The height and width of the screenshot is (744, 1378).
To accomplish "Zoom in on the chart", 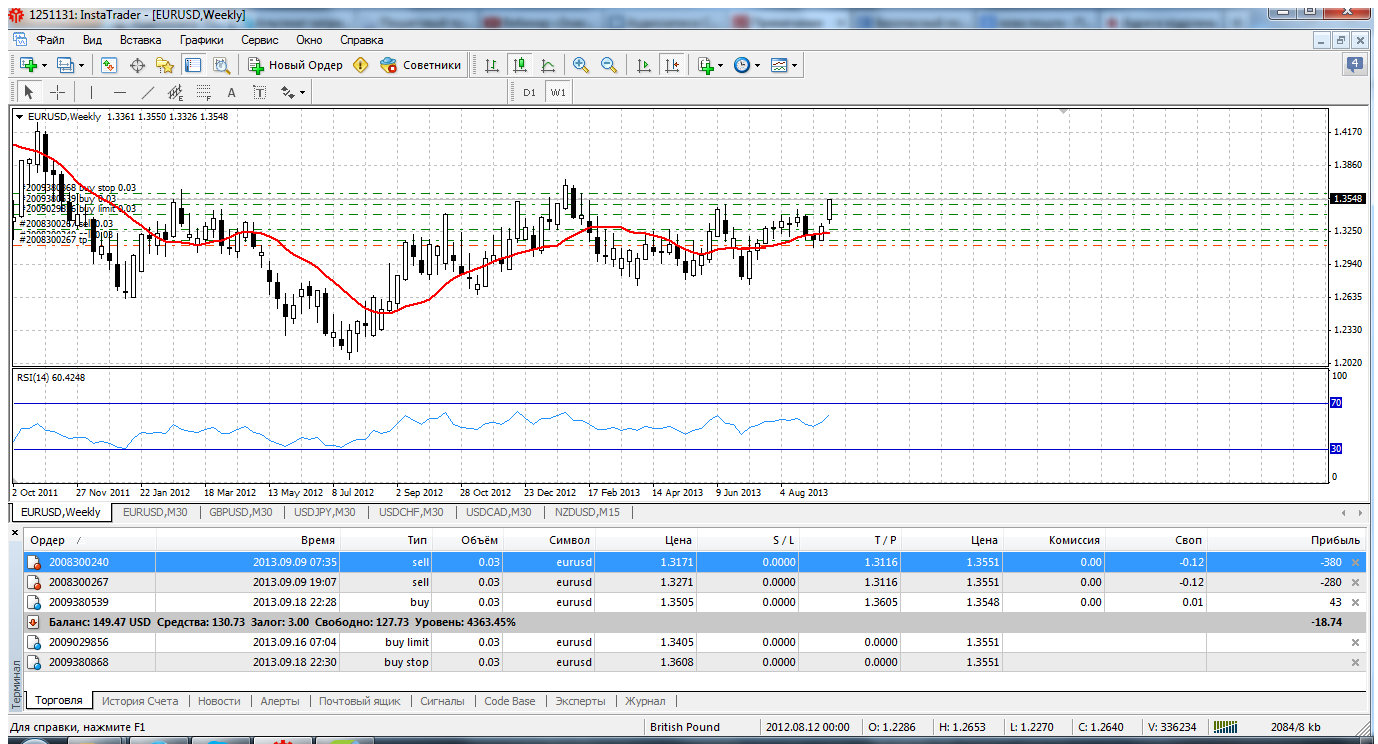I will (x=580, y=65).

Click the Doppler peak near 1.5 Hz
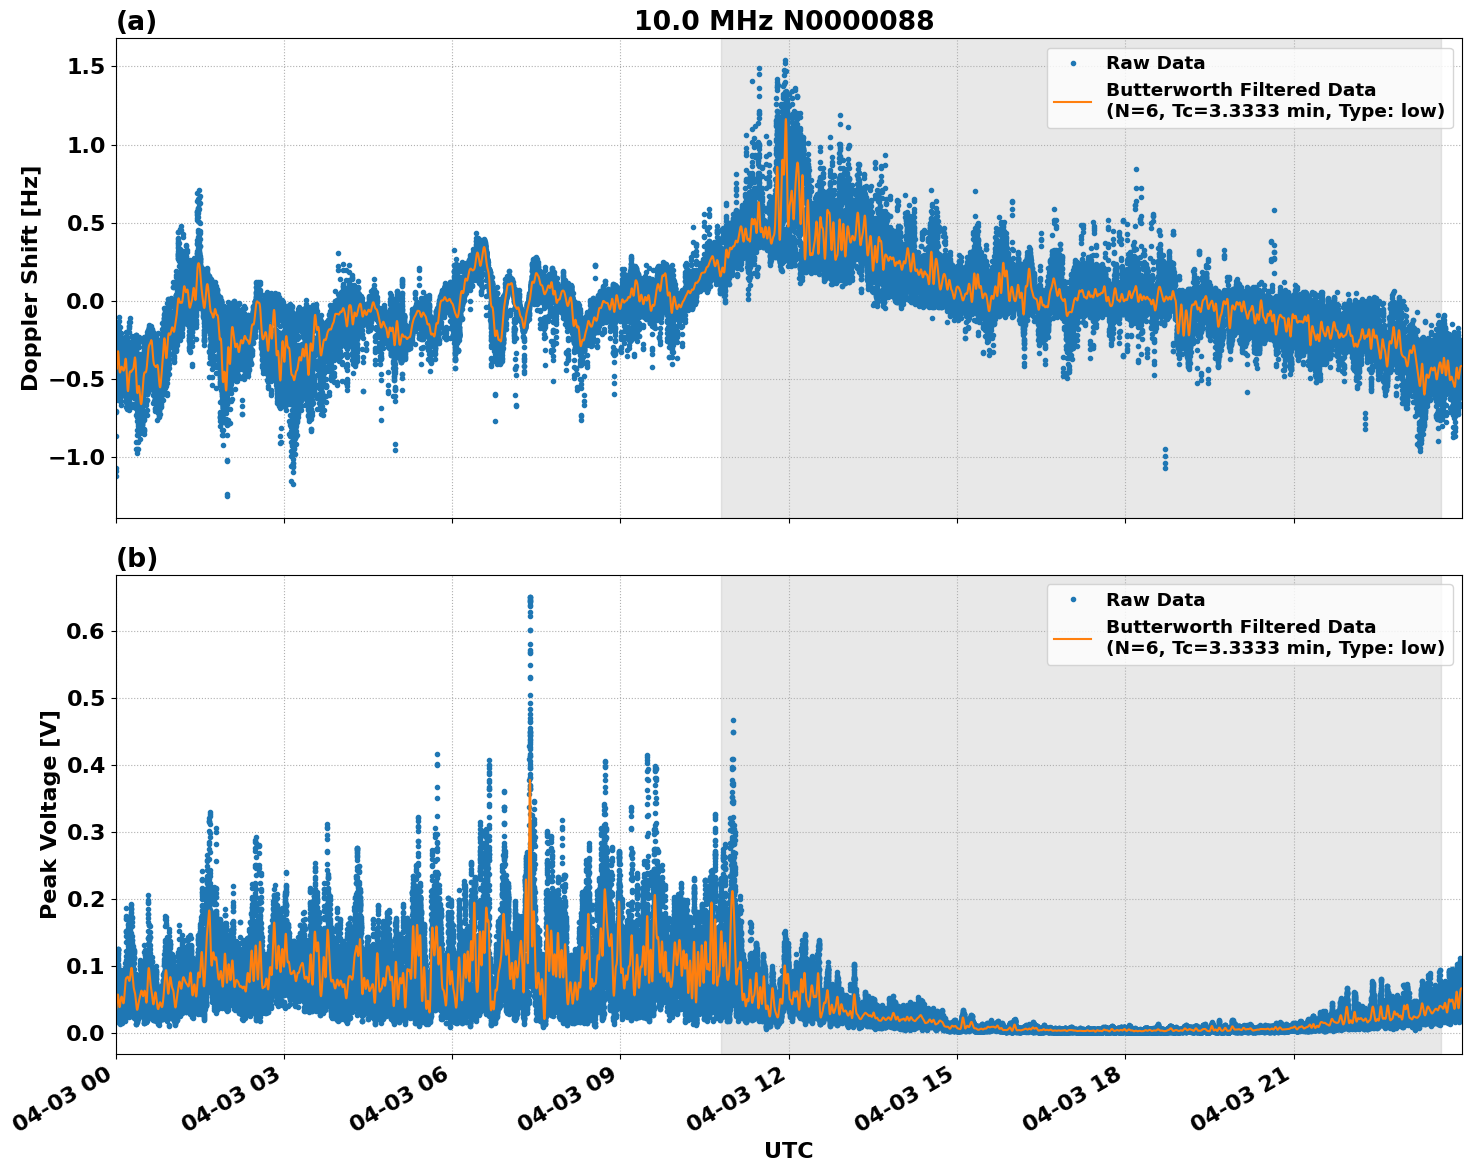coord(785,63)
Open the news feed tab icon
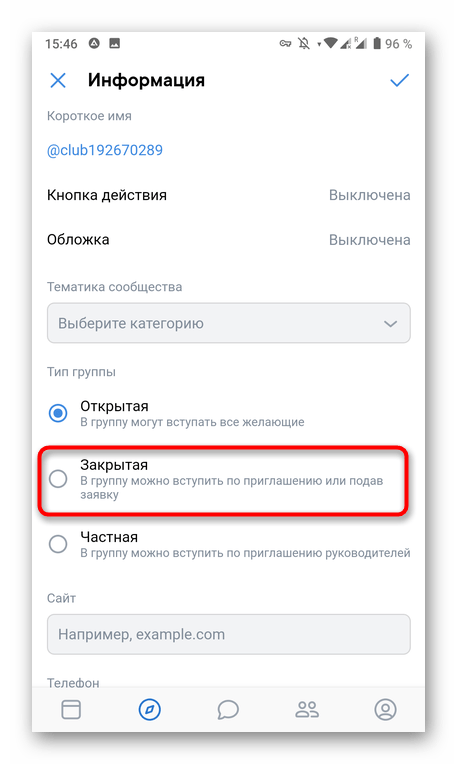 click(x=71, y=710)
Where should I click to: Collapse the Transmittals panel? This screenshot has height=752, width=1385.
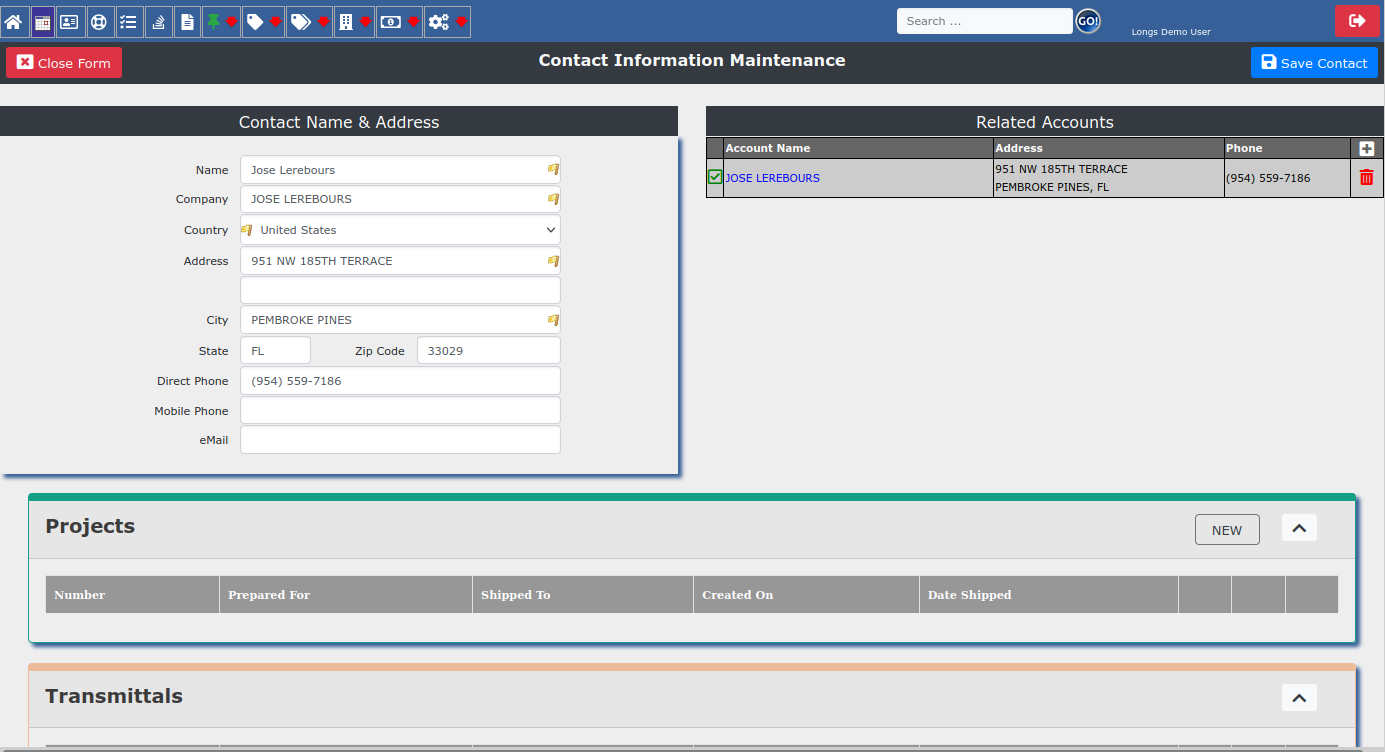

EXERCISE REQUIREMENTS:
Extract the lines beginning with the one that contains "Click the Doppler peak near 1.5 Hz" and ending with the last line of the listing. Keep them exact and drop the pictures.

FINISHED EXERCISE:
Click the Doppler peak near 1.5 Hz
coord(785,63)
Open the news feed tab icon
 click(x=71, y=710)
Where should I click to: Collapse the Transmittals panel? This screenshot has height=752, width=1385.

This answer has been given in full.